"Como em todas as épocas de crise, temos que nos preparar para que vai haver tentativas de abusos e, mais do que nunca, é importante o papel da Autoridade para as Condições do Trabalho", salienta o antigo ministro do Trabalho, que subscreveu, com um conjunto de outras pessoas, um manifesto contra os abusos laborais.
"Precisamos tanto dos inspetores do trabalho no terreno como dos agentes da PSP. A polícia das condições de trabalho não pode estar inoperacional neste momento. Precisamos de segurança como cidadãos e precisamos de segurança de que ninguém abusa das circunstâncias especiais em matéria laboral", frisa.
As respostas laborais à crise -- nomeadamente o mecanismo do 'lay-off' -- partiram de "uma boa intenção, que é a de tornar os processos mais céleres e tornar mais fácil a resposta para que a resposta possa ser mais imediata", reconhece.
"Se não se tivesse um instrumento capaz de agir imediatamente, muito provavelmente o que teríamos seria o uso desta situação para produzir o despedimento imediato, o que seria uma situação muito pior", acredita.
Porém, alerta, "pode ter-se facilitado o abuso".
Face a isto, "uma das coisas que vai ter que mudar, e que é lamentável que depois da crise [de 2008] não tenha tido a suficiente atenção, é o reforço operacional da ACT", sublinha.
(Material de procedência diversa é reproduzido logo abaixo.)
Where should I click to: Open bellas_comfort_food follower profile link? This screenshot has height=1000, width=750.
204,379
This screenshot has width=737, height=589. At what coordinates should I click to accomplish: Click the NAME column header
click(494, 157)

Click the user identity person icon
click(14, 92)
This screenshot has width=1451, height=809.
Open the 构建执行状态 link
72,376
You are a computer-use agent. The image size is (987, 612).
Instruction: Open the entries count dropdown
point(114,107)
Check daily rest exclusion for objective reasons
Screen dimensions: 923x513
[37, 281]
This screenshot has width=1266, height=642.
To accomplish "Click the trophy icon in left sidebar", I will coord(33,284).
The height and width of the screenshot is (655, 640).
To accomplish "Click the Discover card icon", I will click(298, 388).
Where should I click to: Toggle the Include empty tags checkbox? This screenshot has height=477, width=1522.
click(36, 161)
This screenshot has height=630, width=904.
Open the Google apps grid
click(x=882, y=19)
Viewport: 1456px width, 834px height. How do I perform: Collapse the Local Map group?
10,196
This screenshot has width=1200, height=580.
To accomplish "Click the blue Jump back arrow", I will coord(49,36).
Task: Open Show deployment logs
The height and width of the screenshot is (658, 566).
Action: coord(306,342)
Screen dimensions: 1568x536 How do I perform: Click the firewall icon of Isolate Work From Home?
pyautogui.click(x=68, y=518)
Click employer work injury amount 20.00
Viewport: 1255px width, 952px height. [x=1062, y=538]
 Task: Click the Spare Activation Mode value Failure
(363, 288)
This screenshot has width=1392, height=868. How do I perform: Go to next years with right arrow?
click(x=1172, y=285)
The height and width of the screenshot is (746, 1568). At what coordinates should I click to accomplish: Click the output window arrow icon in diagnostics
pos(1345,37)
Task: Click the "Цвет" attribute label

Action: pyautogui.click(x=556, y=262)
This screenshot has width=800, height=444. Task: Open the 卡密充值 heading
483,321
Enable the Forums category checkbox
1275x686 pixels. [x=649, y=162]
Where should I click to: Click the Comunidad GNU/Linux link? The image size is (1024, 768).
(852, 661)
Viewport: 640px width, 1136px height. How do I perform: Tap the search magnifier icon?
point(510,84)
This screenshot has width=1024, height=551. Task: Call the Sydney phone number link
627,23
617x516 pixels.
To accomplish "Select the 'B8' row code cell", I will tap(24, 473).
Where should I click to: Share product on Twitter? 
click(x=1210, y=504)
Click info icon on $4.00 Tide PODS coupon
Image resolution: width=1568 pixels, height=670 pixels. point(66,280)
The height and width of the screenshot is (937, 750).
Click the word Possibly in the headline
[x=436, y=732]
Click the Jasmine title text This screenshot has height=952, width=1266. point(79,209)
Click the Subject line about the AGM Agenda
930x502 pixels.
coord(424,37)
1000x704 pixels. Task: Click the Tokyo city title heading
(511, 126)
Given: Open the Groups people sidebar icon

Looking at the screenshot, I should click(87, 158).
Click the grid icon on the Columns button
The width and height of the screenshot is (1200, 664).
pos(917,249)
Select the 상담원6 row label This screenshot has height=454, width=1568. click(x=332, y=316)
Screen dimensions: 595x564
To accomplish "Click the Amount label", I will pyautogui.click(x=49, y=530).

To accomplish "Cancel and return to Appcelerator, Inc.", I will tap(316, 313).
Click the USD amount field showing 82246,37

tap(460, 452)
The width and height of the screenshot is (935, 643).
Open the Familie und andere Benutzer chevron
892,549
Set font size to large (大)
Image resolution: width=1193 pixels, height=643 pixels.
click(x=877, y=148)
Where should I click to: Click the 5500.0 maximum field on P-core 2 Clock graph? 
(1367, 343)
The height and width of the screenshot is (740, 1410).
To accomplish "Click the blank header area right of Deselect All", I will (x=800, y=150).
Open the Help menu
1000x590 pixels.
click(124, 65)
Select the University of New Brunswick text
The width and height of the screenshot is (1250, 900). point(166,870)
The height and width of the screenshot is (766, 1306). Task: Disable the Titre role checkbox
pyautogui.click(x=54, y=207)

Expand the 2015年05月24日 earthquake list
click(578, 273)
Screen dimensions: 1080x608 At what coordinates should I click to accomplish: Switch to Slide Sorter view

"Se precisamos de uma polícia de segurança alimentar, se precisamos de uma polícia da ordem pública, precisamos de uma polícia do mundo do trabalho", compara.
Ora, na última década, "a ACT perdeu operacionalidade" e, "sem uma forte capacidade regulatória do Estado, há um grande risco de abuso", na base da "tentativa de usar uma situação trágica em que estamos todos concentrados nas questões de saúde pública, para agir com despedimentos abusivos, eventualmente com recursos abusivos a 'lay-off'", antecipa Paulo Pedroso.
Este risco pode desencadear "uma crise social retardada", com "algumas empresas a aproveitarem estes apoios extraordinários para a seguir virem invocar que não recuperaram a tempo", e culminar na "subida explosiva do desemprego, salários em atraso, falências", enumera.
No dia 23 de abril, a ministra do Trabalho, Solidariedade e Segurança Social, Ana Mendes Godinho, disse que a ACT já tinha fiscalizado mais de mil empresas que aderiram ao 'lay-off' simplificado, abrangendo cerca de 43 mil trabalhadores, desde que foi desencadeada uma ação nacional de inspeções, em 15 de abril.
Estes resultados, acrescentou então a ministra, são consequência "da capacidade acrescida que foi dada à ACT", tanto no âmbito dos recursos humanos, com reforço de inspetores, como das novas competências.
Já a CGTP tem denunciado "abusos" por parte das empresas em 'lay-off', em termos de desregulação dos horários de trabalho ou da compensação que é paga aos trabalhadores.
"Vai ser essencial que o Estado não perca a noção de que tem que ser exigente não apenas agora, contra os abusos, como depois, contra os pretextos", apela Paulo Pedroso.
"Neste momento, as atenções estão todas focadas em que morra o mínimo de empresas e se extinga o mínimo de postos de trabalho. Há o risco de, com isso, tolerarmos abusos de uma das partes, com a ausência, no terreno, de modo forte, de uma entidade reguladora e com os sindicatos e as comissões de trabalhadores limitados", realça.
Reconhecendo que o entristeceu que "o estado de emergência tenha explicitamente mexido com os direitos sindicais, no sentido negativo", Paulo Pedroso sublinha que, a par de uma ACT com "o máximo de operacionalidade, este é o momento em que também os sindicatos e as comissões de trabalhadores e, portanto, o direito coletivo de trabalho, o trabalho organizado, não deveriam ter perdido a sua voz".
O estado de emergência em vigor até sábado suspende o direito das comissões de trabalhadores, associações sindicais e associações de empregadores a participarem na elaboração da legislação do trabalho.